SQL CREATE TABLE

 

SQL CREATE TABLE


Summary: in this tutorial, you will learn how to use the SQL CREATE TABLE statement to create new tables.

Introduction to SQL CREATE TABLE statement

So far, you have learned various ways to query data from one or more tables in the sample database. It is time to learn how to create your own tables.

A table is a collection of data stored in a database. A table consists of columns and rows. To create a new table, you use the CREATE TABLE a statement with the following syntax:

CREATE TABLE table_name( column_name_1 data_type default value column_constraint, column_name_2 data_type default value column_constraint, ..., table_constraint );

The minimum required information for creating a new table is a table name and a column name.

The name of the table, given by the table_name, must be unique within the database. If you create a table whose name is the same as the one that already exists, the database system will issue an error.

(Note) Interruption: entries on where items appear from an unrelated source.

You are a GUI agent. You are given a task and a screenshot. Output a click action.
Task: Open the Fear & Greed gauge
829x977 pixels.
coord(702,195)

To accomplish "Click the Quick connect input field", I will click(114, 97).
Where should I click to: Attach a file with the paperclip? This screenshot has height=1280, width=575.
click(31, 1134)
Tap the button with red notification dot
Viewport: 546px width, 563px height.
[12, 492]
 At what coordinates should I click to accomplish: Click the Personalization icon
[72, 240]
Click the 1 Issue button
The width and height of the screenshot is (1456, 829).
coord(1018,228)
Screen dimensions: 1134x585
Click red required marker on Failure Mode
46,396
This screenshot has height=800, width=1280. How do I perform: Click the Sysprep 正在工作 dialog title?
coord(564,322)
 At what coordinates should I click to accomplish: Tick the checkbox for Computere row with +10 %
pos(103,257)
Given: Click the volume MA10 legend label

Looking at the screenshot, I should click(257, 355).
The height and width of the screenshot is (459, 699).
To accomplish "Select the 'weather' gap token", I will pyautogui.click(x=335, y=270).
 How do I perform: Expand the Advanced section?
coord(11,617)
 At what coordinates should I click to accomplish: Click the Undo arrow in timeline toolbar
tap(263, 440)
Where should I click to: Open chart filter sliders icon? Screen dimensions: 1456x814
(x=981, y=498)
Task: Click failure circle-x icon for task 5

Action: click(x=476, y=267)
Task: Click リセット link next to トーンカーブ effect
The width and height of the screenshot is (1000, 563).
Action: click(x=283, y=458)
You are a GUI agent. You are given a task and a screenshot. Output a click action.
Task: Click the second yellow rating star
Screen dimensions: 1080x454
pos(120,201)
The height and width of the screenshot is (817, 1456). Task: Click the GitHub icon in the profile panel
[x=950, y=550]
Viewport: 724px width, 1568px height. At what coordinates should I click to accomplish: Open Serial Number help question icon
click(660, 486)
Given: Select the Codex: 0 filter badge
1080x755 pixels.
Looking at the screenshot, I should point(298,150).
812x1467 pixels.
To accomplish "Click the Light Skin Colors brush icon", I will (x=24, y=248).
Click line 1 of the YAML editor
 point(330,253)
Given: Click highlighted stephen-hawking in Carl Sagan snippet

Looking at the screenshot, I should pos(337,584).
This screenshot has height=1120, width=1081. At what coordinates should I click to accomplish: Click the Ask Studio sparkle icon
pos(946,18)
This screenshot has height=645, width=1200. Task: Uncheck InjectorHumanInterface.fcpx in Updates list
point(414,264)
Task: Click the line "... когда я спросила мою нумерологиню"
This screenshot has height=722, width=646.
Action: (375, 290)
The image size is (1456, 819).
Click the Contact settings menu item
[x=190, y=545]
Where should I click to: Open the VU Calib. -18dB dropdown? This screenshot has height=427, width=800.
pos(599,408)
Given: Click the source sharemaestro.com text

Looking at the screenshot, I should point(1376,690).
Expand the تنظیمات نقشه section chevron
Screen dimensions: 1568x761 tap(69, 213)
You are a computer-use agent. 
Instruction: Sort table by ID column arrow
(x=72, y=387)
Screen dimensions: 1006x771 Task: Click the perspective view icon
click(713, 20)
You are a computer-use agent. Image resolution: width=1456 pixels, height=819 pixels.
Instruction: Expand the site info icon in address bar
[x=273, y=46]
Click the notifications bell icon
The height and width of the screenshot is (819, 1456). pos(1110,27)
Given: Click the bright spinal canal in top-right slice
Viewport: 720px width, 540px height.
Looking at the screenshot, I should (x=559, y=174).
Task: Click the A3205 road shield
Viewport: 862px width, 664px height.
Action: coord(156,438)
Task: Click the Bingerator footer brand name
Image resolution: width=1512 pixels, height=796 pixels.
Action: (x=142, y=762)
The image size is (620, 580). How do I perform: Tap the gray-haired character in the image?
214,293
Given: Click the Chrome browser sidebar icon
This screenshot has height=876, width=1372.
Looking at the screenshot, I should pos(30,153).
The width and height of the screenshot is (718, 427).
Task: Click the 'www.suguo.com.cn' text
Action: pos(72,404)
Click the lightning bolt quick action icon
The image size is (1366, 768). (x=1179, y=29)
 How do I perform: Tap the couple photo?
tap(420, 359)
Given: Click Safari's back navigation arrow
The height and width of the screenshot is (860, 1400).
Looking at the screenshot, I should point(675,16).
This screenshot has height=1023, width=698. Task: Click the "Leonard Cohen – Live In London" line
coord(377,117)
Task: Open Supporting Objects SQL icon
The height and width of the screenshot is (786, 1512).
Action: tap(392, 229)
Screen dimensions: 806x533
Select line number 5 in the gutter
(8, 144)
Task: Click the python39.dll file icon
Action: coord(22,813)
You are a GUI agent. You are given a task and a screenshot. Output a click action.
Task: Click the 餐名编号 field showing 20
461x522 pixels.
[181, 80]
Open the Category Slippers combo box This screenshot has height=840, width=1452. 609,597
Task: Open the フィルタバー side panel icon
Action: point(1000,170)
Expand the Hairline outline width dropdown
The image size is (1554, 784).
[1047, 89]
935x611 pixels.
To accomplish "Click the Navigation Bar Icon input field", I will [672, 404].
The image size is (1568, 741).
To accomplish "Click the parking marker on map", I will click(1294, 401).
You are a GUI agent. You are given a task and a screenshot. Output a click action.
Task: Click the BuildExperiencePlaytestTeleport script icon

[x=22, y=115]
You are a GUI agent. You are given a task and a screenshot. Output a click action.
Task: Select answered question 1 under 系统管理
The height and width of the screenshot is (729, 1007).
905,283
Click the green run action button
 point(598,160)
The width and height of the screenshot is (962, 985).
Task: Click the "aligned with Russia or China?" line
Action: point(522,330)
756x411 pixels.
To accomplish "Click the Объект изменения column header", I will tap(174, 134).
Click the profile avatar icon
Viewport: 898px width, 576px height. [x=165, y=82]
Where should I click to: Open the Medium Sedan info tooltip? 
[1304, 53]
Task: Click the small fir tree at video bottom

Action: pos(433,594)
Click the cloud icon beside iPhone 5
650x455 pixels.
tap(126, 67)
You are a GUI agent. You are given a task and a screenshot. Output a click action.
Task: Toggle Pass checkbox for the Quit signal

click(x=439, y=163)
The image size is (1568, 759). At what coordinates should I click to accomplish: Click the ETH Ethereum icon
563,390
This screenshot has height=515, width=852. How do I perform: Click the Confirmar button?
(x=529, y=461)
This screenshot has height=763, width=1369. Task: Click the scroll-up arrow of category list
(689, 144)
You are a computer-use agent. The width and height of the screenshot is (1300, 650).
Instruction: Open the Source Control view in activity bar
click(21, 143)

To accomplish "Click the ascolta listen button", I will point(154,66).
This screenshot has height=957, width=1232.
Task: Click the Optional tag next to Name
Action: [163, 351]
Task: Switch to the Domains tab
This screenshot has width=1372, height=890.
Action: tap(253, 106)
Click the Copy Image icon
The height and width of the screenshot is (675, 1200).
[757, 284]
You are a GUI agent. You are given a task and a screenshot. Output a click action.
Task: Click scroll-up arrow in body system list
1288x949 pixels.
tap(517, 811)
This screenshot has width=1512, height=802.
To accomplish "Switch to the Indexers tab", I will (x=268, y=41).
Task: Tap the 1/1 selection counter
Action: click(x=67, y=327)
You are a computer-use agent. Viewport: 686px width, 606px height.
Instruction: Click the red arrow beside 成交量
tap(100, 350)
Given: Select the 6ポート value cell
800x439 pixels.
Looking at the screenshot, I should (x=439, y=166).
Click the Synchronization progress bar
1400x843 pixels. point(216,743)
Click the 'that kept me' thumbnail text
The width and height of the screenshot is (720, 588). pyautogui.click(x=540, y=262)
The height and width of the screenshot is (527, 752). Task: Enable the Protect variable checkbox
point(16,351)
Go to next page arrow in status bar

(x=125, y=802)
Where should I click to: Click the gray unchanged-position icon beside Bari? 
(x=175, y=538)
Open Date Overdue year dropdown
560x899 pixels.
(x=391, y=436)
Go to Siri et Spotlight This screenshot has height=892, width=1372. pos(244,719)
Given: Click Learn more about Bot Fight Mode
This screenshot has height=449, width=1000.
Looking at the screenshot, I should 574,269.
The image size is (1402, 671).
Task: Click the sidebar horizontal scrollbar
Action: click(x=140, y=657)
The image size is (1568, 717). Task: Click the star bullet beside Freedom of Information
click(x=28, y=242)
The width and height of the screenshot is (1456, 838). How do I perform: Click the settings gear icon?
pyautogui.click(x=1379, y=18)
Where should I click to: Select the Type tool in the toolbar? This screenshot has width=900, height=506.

In the CREATE TABLE the statement, you specify a comma-separated list of column definitions. Each column definition is composed of a column name, column’s data type, a default value, and one or more column constraints.

The data type of a column specifies the type of data that the column can store. The data type of the column can be numeric, characters, date, etc.

The column constraint controls what kind of value that can be stored in the column. For example, the NOT NULL constraint ensures that the column does not contain any NULL value.

A column may have multiple column constraints. For example, the username column of the  users table can have both NOT NULL and UNIQUE constraints.

In case a constraint contains multiple columns, you use the table constraint. For example, if a table has a primary key that consists of two columns, in this case, you have to use the PRIMARY KEY table constraint.

SQL CREATE TABLE examples

Suppose you have to store the training data of employees in the database with a requirement that each employee may take zero or many training courses, and each training course may be taken by zero or many employees.

You looked at the current database and found no place to store this information, therefore, you decided to create new tables.

The following statement creates the courses table:

CREATE TABLE courses ( course_id INT AUTO_INCREMENT PRIMARY KEY, course_name VARCHAR(50) NOT NULL );
SQL CREATE TABLE - courses table

The courses the table has two columns: course_id and course_name.

The course_id is the primary key column of the courses table. Each table has one and only one primary key that uniquely identifies each row in the table. It is a good practice to define a primary key for every table.

The data type of the course_id is integer denoted by the INT keyword. In addition, the value of the course_id column is AUTO_INCREMENT. It means that when you insert a new row into the courses table without providing the value for the course_id column, the database system will generate an integer value for the column.

The course_name stores the names of courses. Its data type is the character string ( VARCHAR) with maximum length is 50. The NOT NULL constraint ensures that there are no NULL values stored in the course_name column.

Now you have the table to store the course data. To store the training data, you create a new table named training as follows.

CREATE TABLE trainings ( employee_id INT, course_id INT, taken_date DATE, PRIMARY KEY (employee_id , course_id) );
SQL CREATE TABLE - trainings table

The trainings the table consists of three columns:

  • The employee_id column store the id of employees who took the course.
  • The course_id column store the course that the employee took.
  • The taken_date column stores the date when the employee took the course.

Because the primary key of the trainings a table consists of two columns: employee_id and course_id, we had to use the PRIMARY KEY table constraint.

In this tutorial, you have learned how to use the SQL CREATE TABLE statement to create a new a new table in the database.